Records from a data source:

######

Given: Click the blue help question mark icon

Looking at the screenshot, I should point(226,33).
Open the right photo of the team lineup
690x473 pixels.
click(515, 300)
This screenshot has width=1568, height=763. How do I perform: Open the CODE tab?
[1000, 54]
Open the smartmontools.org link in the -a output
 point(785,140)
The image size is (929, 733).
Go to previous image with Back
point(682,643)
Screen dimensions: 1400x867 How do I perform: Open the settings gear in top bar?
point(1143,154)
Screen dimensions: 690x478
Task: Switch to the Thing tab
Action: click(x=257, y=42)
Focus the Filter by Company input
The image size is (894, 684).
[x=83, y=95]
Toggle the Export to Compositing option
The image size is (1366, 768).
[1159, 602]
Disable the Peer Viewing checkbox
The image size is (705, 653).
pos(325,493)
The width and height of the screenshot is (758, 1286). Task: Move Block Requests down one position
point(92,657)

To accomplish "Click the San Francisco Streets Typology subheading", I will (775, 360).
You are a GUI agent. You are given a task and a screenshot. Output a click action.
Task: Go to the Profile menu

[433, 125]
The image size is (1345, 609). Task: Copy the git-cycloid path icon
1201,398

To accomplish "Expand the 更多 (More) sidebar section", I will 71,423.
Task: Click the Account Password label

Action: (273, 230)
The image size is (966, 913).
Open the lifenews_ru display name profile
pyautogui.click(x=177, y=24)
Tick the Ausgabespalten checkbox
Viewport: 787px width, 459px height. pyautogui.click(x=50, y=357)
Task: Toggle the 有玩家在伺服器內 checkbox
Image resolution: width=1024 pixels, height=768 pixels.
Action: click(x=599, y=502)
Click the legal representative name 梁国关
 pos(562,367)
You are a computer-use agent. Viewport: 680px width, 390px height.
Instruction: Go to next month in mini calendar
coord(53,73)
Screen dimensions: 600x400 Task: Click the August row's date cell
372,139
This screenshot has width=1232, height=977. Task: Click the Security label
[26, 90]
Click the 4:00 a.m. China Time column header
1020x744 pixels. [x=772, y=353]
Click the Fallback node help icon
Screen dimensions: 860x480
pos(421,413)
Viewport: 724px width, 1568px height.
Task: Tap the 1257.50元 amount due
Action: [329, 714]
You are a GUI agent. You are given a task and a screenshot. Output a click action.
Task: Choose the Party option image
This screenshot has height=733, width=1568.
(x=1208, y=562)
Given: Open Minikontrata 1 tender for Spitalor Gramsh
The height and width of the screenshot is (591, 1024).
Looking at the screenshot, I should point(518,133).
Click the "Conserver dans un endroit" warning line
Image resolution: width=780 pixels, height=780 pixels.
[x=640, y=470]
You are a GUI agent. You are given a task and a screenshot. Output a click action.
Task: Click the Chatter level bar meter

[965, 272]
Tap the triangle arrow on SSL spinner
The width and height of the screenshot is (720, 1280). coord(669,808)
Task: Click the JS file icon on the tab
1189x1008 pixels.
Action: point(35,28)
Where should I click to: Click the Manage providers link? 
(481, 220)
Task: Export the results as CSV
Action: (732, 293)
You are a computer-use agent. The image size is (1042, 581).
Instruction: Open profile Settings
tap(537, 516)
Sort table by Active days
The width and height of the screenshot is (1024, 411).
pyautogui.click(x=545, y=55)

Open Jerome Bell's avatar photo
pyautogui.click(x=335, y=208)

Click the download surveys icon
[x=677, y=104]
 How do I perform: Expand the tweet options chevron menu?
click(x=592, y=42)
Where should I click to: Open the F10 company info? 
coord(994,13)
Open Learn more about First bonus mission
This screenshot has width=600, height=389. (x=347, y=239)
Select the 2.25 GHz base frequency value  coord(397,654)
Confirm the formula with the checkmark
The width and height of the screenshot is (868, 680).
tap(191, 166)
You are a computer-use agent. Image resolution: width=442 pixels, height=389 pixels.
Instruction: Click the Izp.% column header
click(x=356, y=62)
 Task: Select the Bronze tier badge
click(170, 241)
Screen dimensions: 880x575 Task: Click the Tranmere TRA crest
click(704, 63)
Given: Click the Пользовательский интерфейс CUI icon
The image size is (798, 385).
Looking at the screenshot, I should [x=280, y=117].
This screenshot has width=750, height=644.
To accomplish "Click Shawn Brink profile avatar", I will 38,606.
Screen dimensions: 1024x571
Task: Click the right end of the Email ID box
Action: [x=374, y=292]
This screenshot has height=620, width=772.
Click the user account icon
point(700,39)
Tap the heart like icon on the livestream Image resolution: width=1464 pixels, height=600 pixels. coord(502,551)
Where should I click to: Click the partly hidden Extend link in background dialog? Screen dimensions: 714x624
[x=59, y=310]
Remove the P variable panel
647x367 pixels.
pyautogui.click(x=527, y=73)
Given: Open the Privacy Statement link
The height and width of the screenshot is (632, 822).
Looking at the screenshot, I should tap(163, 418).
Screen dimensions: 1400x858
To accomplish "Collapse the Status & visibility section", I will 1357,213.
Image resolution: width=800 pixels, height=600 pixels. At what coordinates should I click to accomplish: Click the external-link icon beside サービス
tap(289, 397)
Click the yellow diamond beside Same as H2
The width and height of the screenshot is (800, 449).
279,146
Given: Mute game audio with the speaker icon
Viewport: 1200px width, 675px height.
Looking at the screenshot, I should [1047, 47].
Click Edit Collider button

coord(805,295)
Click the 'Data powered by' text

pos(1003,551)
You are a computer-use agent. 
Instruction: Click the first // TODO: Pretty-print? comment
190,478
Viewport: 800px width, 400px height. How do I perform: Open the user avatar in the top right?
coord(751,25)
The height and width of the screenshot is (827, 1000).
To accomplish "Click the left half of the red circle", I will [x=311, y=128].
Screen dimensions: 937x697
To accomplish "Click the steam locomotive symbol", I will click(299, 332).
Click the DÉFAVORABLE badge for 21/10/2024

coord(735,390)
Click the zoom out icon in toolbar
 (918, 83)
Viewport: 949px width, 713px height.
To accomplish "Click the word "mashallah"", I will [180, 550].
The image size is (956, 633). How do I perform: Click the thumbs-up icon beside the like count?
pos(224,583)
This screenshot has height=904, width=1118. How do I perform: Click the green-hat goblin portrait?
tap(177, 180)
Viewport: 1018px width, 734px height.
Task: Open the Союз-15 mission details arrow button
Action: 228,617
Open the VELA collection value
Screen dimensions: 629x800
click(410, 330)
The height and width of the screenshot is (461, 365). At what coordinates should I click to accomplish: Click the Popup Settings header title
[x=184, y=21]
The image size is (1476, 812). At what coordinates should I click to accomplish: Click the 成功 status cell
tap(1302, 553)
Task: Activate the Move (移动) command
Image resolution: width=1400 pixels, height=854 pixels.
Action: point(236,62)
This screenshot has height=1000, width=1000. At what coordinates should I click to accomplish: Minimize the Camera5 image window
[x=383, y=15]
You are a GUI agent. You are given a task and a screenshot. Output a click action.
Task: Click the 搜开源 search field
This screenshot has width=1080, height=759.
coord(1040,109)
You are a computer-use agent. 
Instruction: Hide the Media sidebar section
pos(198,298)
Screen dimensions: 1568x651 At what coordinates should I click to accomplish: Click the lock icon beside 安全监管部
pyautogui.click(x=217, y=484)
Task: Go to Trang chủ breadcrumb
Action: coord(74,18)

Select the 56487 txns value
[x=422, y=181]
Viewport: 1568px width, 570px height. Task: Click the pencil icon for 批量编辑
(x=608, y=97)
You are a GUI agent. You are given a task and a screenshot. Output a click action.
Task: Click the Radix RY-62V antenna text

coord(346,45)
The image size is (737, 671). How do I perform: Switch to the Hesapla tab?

######

## [THE TASK]
Transcribe all the entries exactly, as they stand.

## [FINISHED TASK]
Given: Click the blue help question mark icon

Looking at the screenshot, I should point(226,33).
Open the right photo of the team lineup
690x473 pixels.
click(515, 300)
This screenshot has width=1568, height=763. How do I perform: Open the CODE tab?
[1000, 54]
Open the smartmontools.org link in the -a output
 point(785,140)
The image size is (929, 733).
Go to previous image with Back
point(682,643)
Screen dimensions: 1400x867 How do I perform: Open the settings gear in top bar?
point(1143,154)
Screen dimensions: 690x478
Task: Switch to the Thing tab
Action: click(x=257, y=42)
Focus the Filter by Company input
The image size is (894, 684).
[x=83, y=95]
Toggle the Export to Compositing option
The image size is (1366, 768).
[1159, 602]
Disable the Peer Viewing checkbox
The image size is (705, 653).
pos(325,493)
The width and height of the screenshot is (758, 1286). Task: Move Block Requests down one position
point(92,657)

To accomplish "Click the San Francisco Streets Typology subheading", I will (775, 360).
You are a GUI agent. You are given a task and a screenshot. Output a click action.
Task: Go to the Profile menu

[433, 125]
The image size is (1345, 609). Task: Copy the git-cycloid path icon
1201,398

To accomplish "Expand the 更多 (More) sidebar section", I will 71,423.
Task: Click the Account Password label

Action: (273, 230)
The image size is (966, 913).
Open the lifenews_ru display name profile
pyautogui.click(x=177, y=24)
Tick the Ausgabespalten checkbox
Viewport: 787px width, 459px height. pyautogui.click(x=50, y=357)
Task: Toggle the 有玩家在伺服器內 checkbox
Image resolution: width=1024 pixels, height=768 pixels.
Action: click(x=599, y=502)
Click the legal representative name 梁国关
 pos(562,367)
You are a computer-use agent. Viewport: 680px width, 390px height.
Instruction: Go to next month in mini calendar
coord(53,73)
Screen dimensions: 600x400 Task: Click the August row's date cell
372,139
This screenshot has width=1232, height=977. Task: Click the Security label
[26, 90]
Click the 4:00 a.m. China Time column header
1020x744 pixels. [x=772, y=353]
Click the Fallback node help icon
Screen dimensions: 860x480
pos(421,413)
Viewport: 724px width, 1568px height.
Task: Tap the 1257.50元 amount due
Action: [329, 714]
You are a GUI agent. You are given a task and a screenshot. Output a click action.
Task: Choose the Party option image
This screenshot has height=733, width=1568.
(x=1208, y=562)
Given: Open Minikontrata 1 tender for Spitalor Gramsh
The height and width of the screenshot is (591, 1024).
Looking at the screenshot, I should point(518,133).
Click the "Conserver dans un endroit" warning line
Image resolution: width=780 pixels, height=780 pixels.
[x=640, y=470]
You are a GUI agent. You are given a task and a screenshot. Output a click action.
Task: Click the Chatter level bar meter

[965, 272]
Tap the triangle arrow on SSL spinner
The width and height of the screenshot is (720, 1280). coord(669,808)
Task: Click the JS file icon on the tab
1189x1008 pixels.
Action: point(35,28)
Where should I click to: Click the Manage providers link? 
(481, 220)
Task: Export the results as CSV
Action: (732, 293)
You are a computer-use agent. The image size is (1042, 581).
Instruction: Open profile Settings
tap(537, 516)
Sort table by Active days
The width and height of the screenshot is (1024, 411).
pyautogui.click(x=545, y=55)

Open Jerome Bell's avatar photo
pyautogui.click(x=335, y=208)

Click the download surveys icon
[x=677, y=104]
 How do I perform: Expand the tweet options chevron menu?
click(x=592, y=42)
Where should I click to: Open the F10 company info? 
coord(994,13)
Open Learn more about First bonus mission
This screenshot has width=600, height=389. (x=347, y=239)
Select the 2.25 GHz base frequency value  coord(397,654)
Confirm the formula with the checkmark
The width and height of the screenshot is (868, 680).
tap(191, 166)
You are a computer-use agent. Image resolution: width=442 pixels, height=389 pixels.
Instruction: Click the Izp.% column header
click(x=356, y=62)
 Task: Select the Bronze tier badge
click(170, 241)
Screen dimensions: 880x575 Task: Click the Tranmere TRA crest
click(704, 63)
Given: Click the Пользовательский интерфейс CUI icon
The image size is (798, 385).
Looking at the screenshot, I should [x=280, y=117].
This screenshot has width=750, height=644.
To accomplish "Click Shawn Brink profile avatar", I will 38,606.
Screen dimensions: 1024x571
Task: Click the right end of the Email ID box
Action: [x=374, y=292]
This screenshot has height=620, width=772.
Click the user account icon
point(700,39)
Tap the heart like icon on the livestream Image resolution: width=1464 pixels, height=600 pixels. coord(502,551)
Where should I click to: Click the partly hidden Extend link in background dialog? Screen dimensions: 714x624
[x=59, y=310]
Remove the P variable panel
647x367 pixels.
pyautogui.click(x=527, y=73)
Given: Open the Privacy Statement link
The height and width of the screenshot is (632, 822).
Looking at the screenshot, I should tap(163, 418).
Screen dimensions: 1400x858
To accomplish "Collapse the Status & visibility section", I will 1357,213.
Image resolution: width=800 pixels, height=600 pixels. At what coordinates should I click to accomplish: Click the external-link icon beside サービス
tap(289, 397)
Click the yellow diamond beside Same as H2
The width and height of the screenshot is (800, 449).
279,146
Given: Mute game audio with the speaker icon
Viewport: 1200px width, 675px height.
Looking at the screenshot, I should [1047, 47].
Click Edit Collider button

coord(805,295)
Click the 'Data powered by' text

pos(1003,551)
You are a computer-use agent. 
Instruction: Click the first // TODO: Pretty-print? comment
190,478
Viewport: 800px width, 400px height. How do I perform: Open the user avatar in the top right?
coord(751,25)
The height and width of the screenshot is (827, 1000).
To accomplish "Click the left half of the red circle", I will [x=311, y=128].
Screen dimensions: 937x697
To accomplish "Click the steam locomotive symbol", I will click(299, 332).
Click the DÉFAVORABLE badge for 21/10/2024

coord(735,390)
Click the zoom out icon in toolbar
 (918, 83)
Viewport: 949px width, 713px height.
To accomplish "Click the word "mashallah"", I will [180, 550].
The image size is (956, 633). How do I perform: Click the thumbs-up icon beside the like count?
pos(224,583)
This screenshot has height=904, width=1118. How do I perform: Click the green-hat goblin portrait?
tap(177, 180)
Viewport: 1018px width, 734px height.
Task: Open the Союз-15 mission details arrow button
Action: 228,617
Open the VELA collection value
Screen dimensions: 629x800
click(410, 330)
The height and width of the screenshot is (461, 365). At what coordinates should I click to accomplish: Click the Popup Settings header title
[x=184, y=21]
The image size is (1476, 812). At what coordinates should I click to accomplish: Click the 成功 status cell
tap(1302, 553)
Task: Activate the Move (移动) command
Image resolution: width=1400 pixels, height=854 pixels.
Action: point(236,62)
This screenshot has height=1000, width=1000. At what coordinates should I click to accomplish: Minimize the Camera5 image window
[x=383, y=15]
You are a GUI agent. You are given a task and a screenshot. Output a click action.
Task: Click the 搜开源 search field
This screenshot has width=1080, height=759.
coord(1040,109)
You are a computer-use agent. 
Instruction: Hide the Media sidebar section
pos(198,298)
Screen dimensions: 1568x651 At what coordinates should I click to accomplish: Click the lock icon beside 安全监管部
pyautogui.click(x=217, y=484)
Task: Go to Trang chủ breadcrumb
Action: coord(74,18)

Select the 56487 txns value
[x=422, y=181]
Viewport: 1568px width, 570px height. Task: Click the pencil icon for 批量编辑
(x=608, y=97)
You are a GUI agent. You are given a task and a screenshot. Output a click action.
Task: Click the Radix RY-62V antenna text

coord(346,45)
The image size is (737, 671). How do I perform: Switch to the Hesapla tab?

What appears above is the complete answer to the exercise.